Recommended Action: Ask the accelerator for a detailed overview of the curriculum, ideally in the form of an actual calendar from a previous cohort.
Good accelerators also will tell you that Demo Day is not the finish line — it’s a ticket to enter the race that’s just getting started. What resources are available after Demo Day? The first 30 days after Demo Day are critical, as you will lose a lot of the bootcamp energy and momentum. At that point, it’s all up to you. But a quality program will still be there to help guide you by setting milestones, providing office hours, reviewing investor decks, etc.
Recommended Action: Ask the accelerator what specifically they do to assist companies after Demo Day.
Cash offered by a program ranges from $0 to $250K typically. More is better, right? Well, that all depends on the terms. Whether the money comes as a SAFE, convertible note, or as common stock, there’s typically an implied valuation. Make sure to talk to an experienced advisor, lawyer, or investor to ensure you understand the implications and strings attached to the cash.

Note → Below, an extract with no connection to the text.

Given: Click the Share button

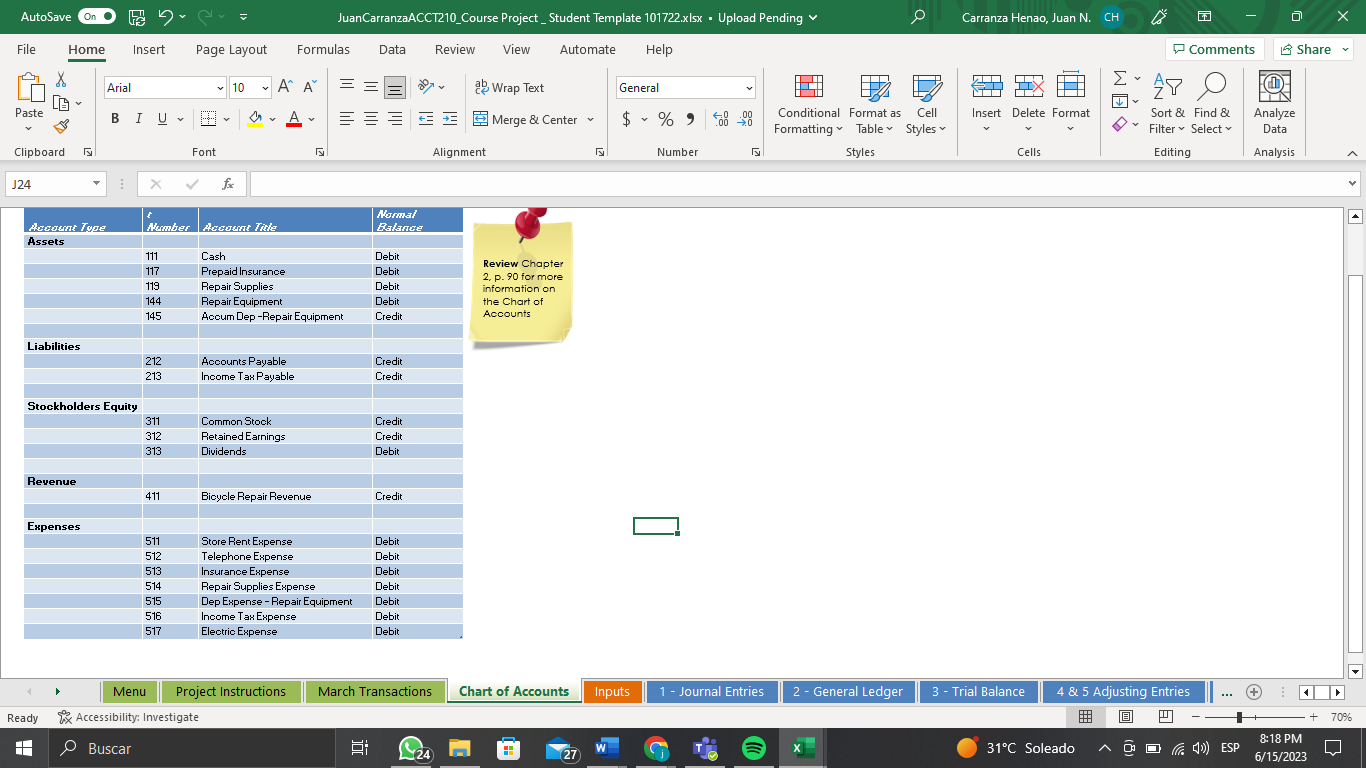Looking at the screenshot, I should (x=1311, y=48).
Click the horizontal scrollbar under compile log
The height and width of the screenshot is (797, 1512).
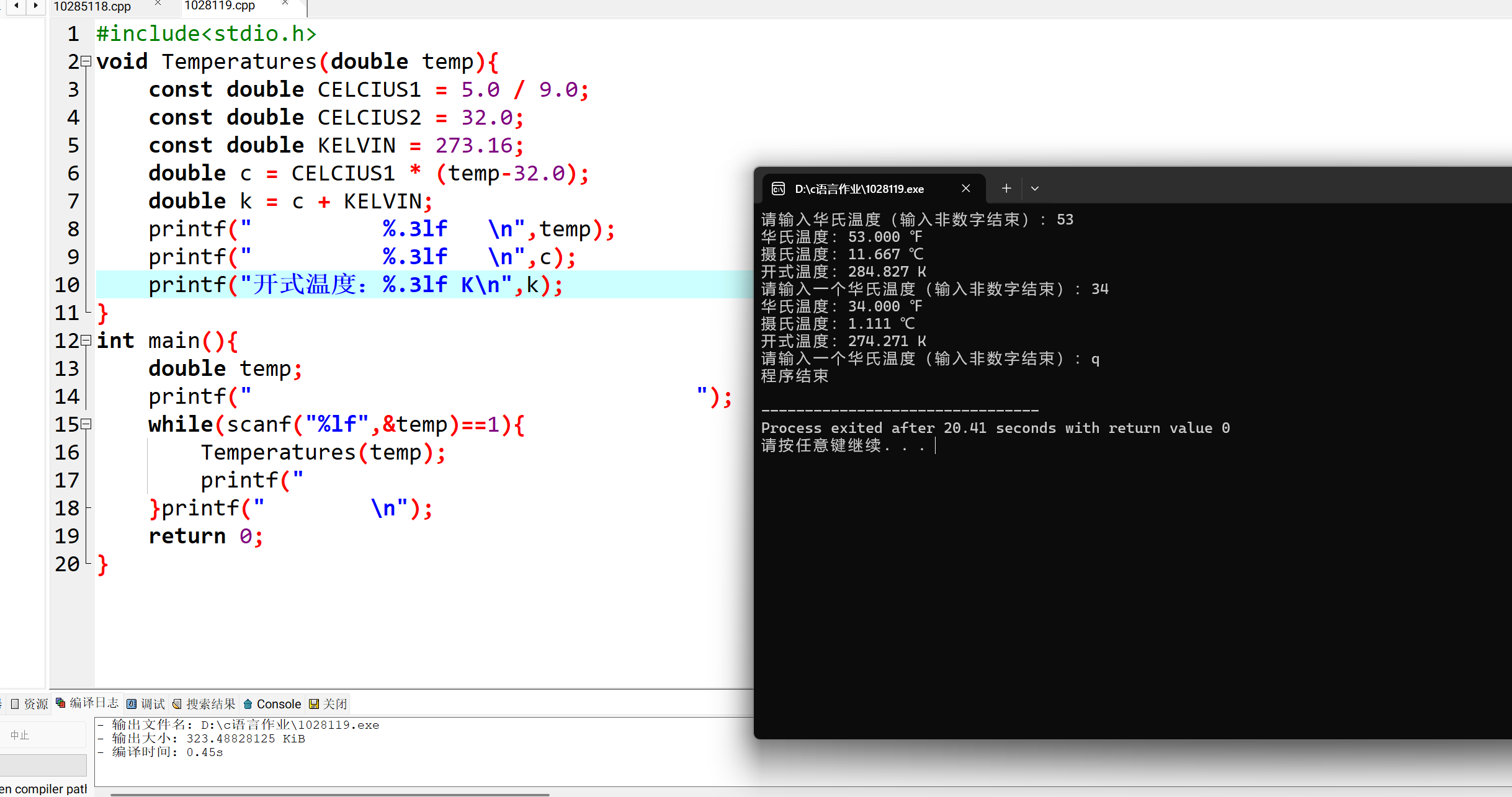coord(329,794)
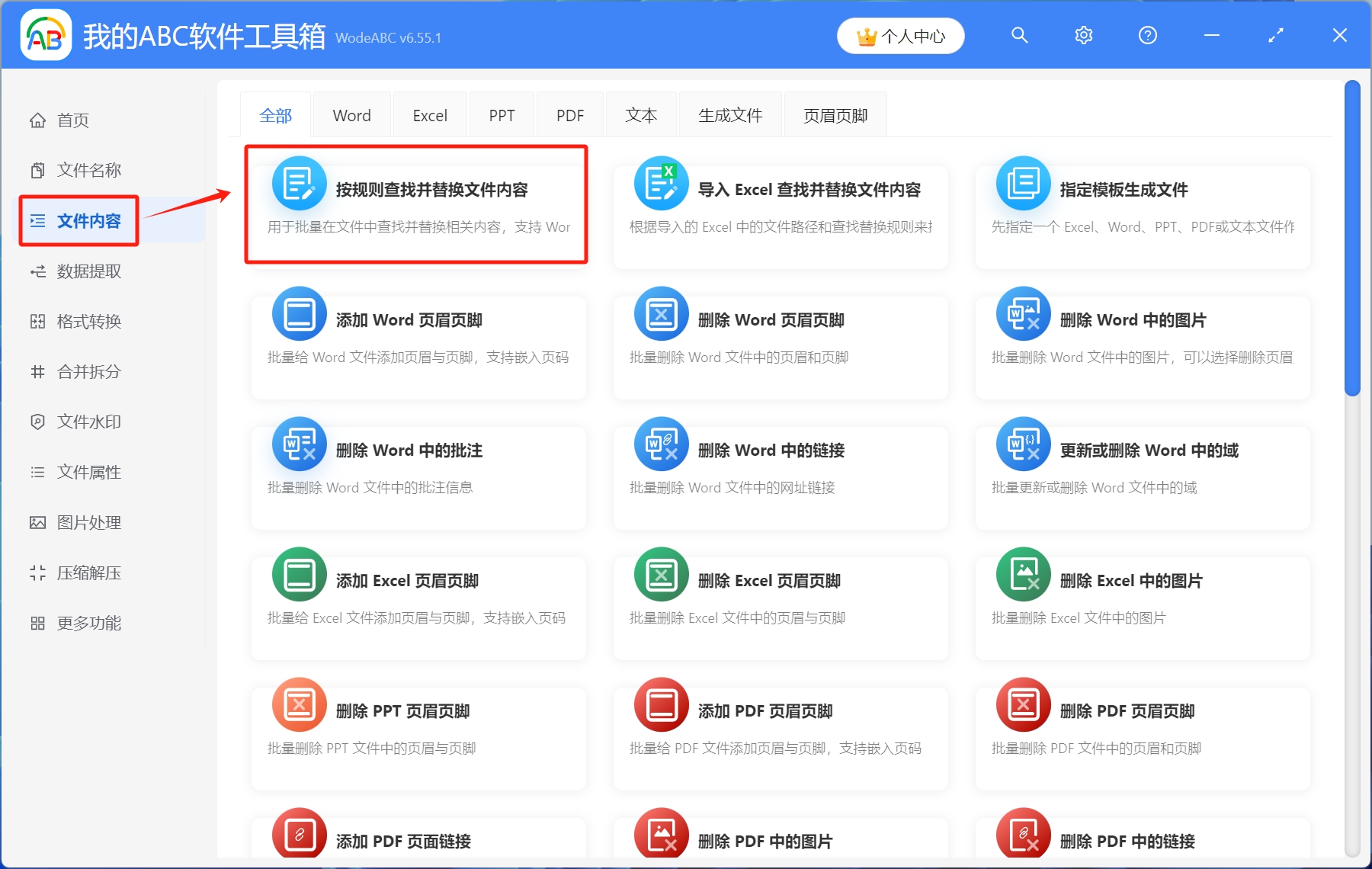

There might be follow-on investment rights, share price protection, etc. In addition to equity for cash, many accelerators also ask for a small piece of your startup for being part of the accelerator. To evaluate the fairness of that ask, you need to look at all factors described in this article. If the program scores high on many factors, expect to give up 5-10% for being in the program.
Recommended Action: Ask for both the cash and in-kind investment terms.
One of the hardest things for a startup to obtain is the first paying customer. This is especially true if you’re in the B2B world. Many of the most successful accelerator programs have strong connections to the established business community in the region. They can provide safe introductions to startup-friendly executives in large enterprises that will be able to help you navigate the copious amounts of red tape that is between you and the first sale. While many accelerators have an impressive list of logos of corporate partners, and a lengthy page of mentor mug shots, don’t expect all those folks to be actively involved.
Recommended Action: Get in touch with some of the founders of previous cohorts and ask them how easy it was to get connected to potential customers. Ask for concrete examples.
Besides customer connections, it’s also important that a program provides capital connections. A program should readily volunteer stats on the average amount of capital raised by its cohort companies. Note that I said “capital raised,” not just “number of investors present at Demo Day.” Demo Days are fun to attend and easily attract investors, but that’s not necessarily beneficial to you as a startup unless these investors have historically written checks at the accelerator stage.
Recommended Action: Review the past cohorts and look the participants up in Crunchbase to see if they raised capital. Make sure to not be blinded by the outliers that raise multi-million rounds the week after Demo Day. See if the startups raised at least a couple hundred thousand dollars to reach the next milestone. How many are still around and have active websites?
I hope this post gives you some idea on what critical questions to ask of an accelerator program. You should do this both before you apply, as well as after being offered a spot. Should you be so fortunate to be accepted into multiple programs, it’ll be even more important to make a pros and cons list to help you make a decision. Pick what’s best for your startup; that may not always be the highest-ranked program.